- **Document extract**:
Not this one, it won’t.
Update: on reviewing the published version of this post, it’s become obvious that we need to get hold of a fnord blocker plug-in for WordPress.






Thanks for the review, Gummo!
Wilkinson appeared at this year’s Sydney Writers’ Festival - one of a very noticeable new trend in writers - journalists churning out books. Of rather dubious worth, unleashed without the deadening hand of the sub-editor. Leigh Sales’ Detainee 002 sorta had the same effect on me - for someone with the access & contacts she purports to have, the book left a lot to be… well… sorted out. Though it experienced the worst launch moment ever, as Hicks went to trial, was convicted & looking at his flight back to Oz all at about the same time. Just goes to prove that the ABC really doesn’t have any pull with the Feds anymore…
Gummo Trotsky
Are you seriously suggesting that the medical and BigPharma fraternities do not conspire to medicalise as much of life as they possibly can?
JG,
Are you suggesting that they do?
You could, with equal rationality argue that BigBrewery and the hoteliers fraternity are conspiring to alcoholise as much of life as they possibly can.
I believe it’s sometimes called the operation of the free market in a capitalist economy and hailed as a jolly good thing.

- **Dataset excerpts**:
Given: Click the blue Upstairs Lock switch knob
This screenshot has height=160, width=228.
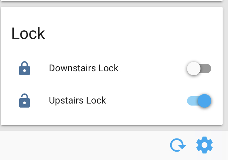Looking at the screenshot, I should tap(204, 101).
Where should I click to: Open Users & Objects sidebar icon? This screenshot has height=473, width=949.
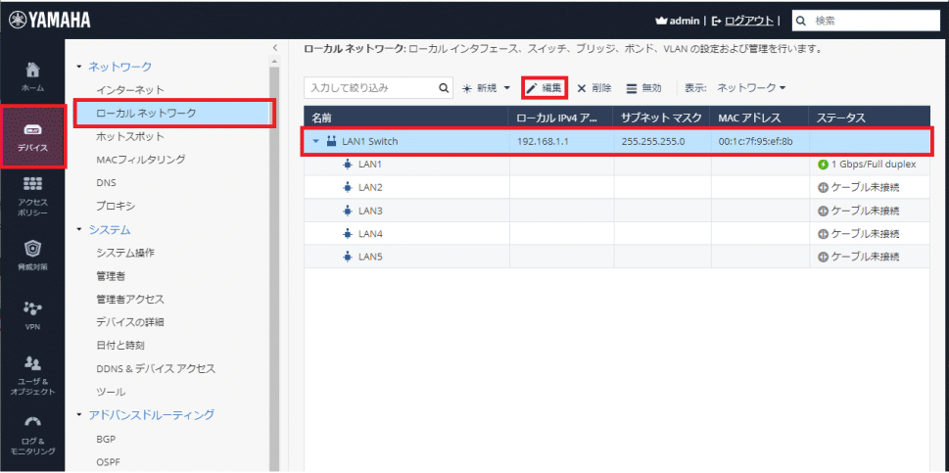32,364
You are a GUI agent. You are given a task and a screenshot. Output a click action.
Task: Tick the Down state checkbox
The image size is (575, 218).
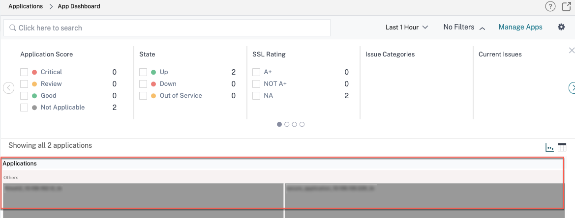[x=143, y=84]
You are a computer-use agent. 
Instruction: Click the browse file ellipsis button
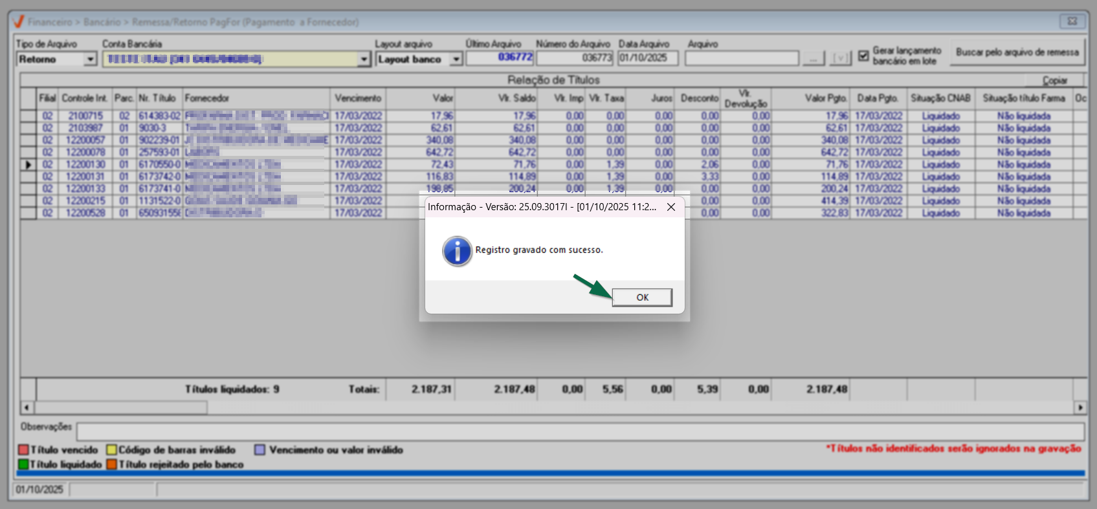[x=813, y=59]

==

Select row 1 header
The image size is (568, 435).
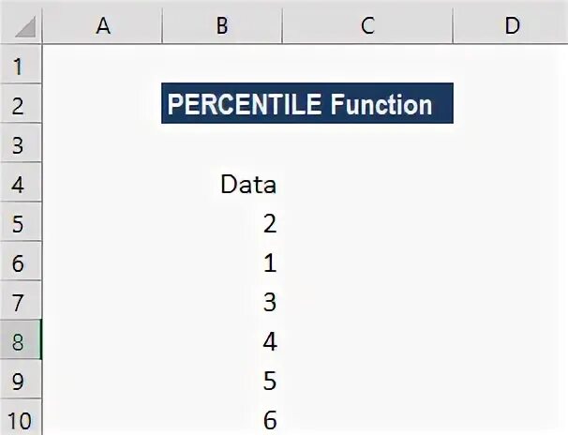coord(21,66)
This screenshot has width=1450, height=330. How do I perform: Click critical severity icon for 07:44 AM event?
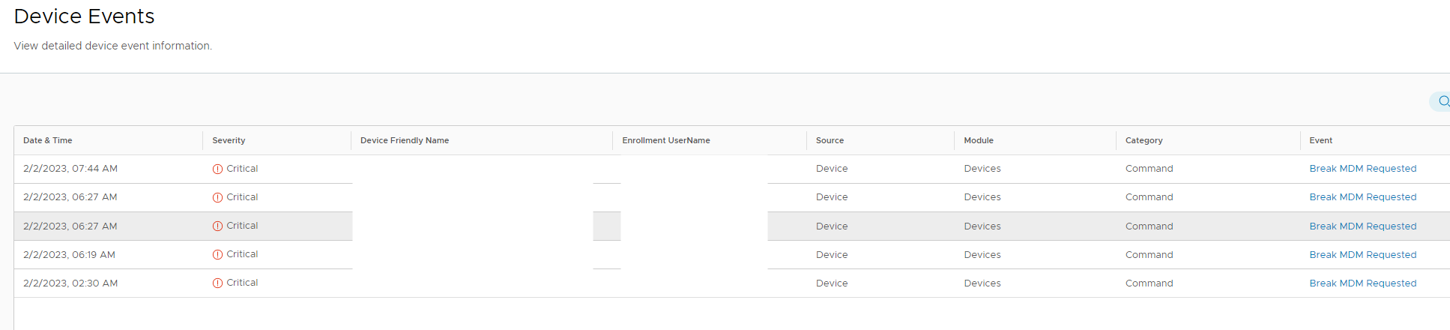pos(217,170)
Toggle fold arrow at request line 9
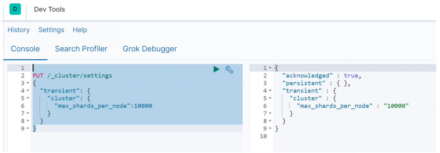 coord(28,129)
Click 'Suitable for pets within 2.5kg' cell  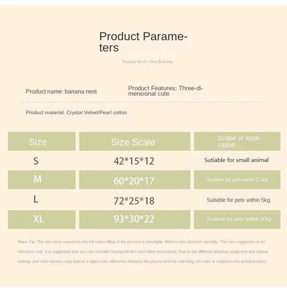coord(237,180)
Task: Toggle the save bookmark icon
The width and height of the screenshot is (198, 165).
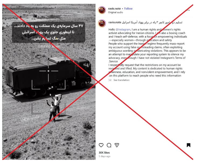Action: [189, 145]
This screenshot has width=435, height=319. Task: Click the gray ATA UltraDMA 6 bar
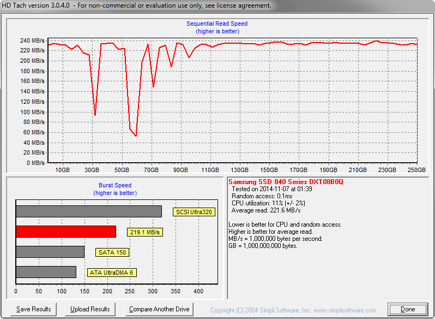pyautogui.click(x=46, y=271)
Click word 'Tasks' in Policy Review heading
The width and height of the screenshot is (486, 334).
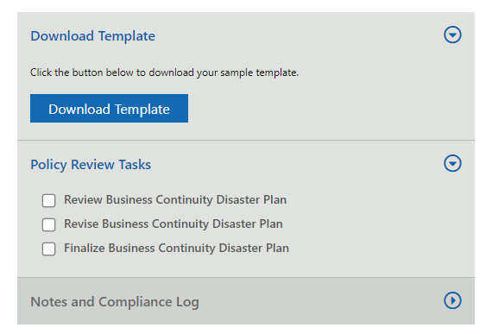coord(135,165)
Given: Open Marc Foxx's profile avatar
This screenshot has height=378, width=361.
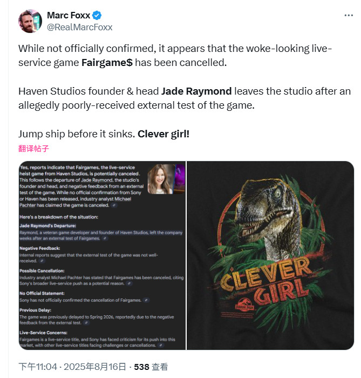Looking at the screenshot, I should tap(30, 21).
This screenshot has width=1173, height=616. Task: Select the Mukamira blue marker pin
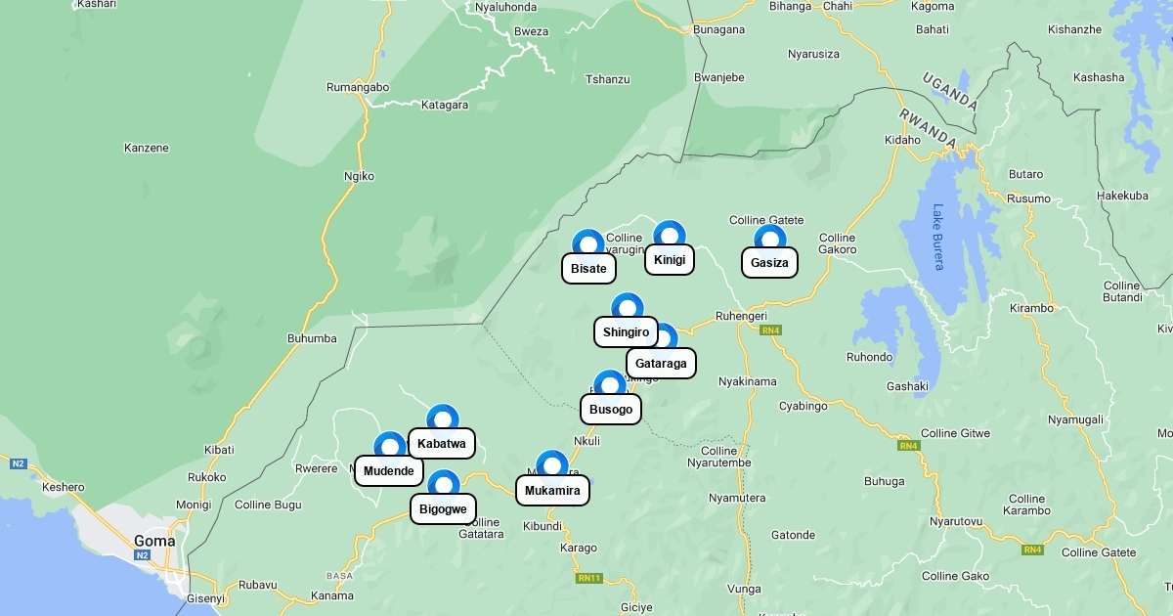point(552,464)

- **Exercise set**:
- A) In the blog comments, which festival did Wilkinson appear at this year?
- B) Can you sum up the blog comments in three sentences?

- **Solutions by task**:
- A) Wilkinson appeared at this year's Sydney Writers' Festival.

- B) An update to the post says that the published version shows the need for a fnord blocker plug-in for WordPress. One commenter criticizes journalists turning out books of dubious worth, citing Wilkinson and Leigh Sales' Detainee 002, which had a badly timed launch as Hicks went to trial and was convicted. In a reply to JG, a commenter rejects the idea that the medical and BigPharma fraternities conspire to medicalize life, comparing it to claiming that BigBrewery and hoteliers conspire to alcoholize it and calling both the free market at work.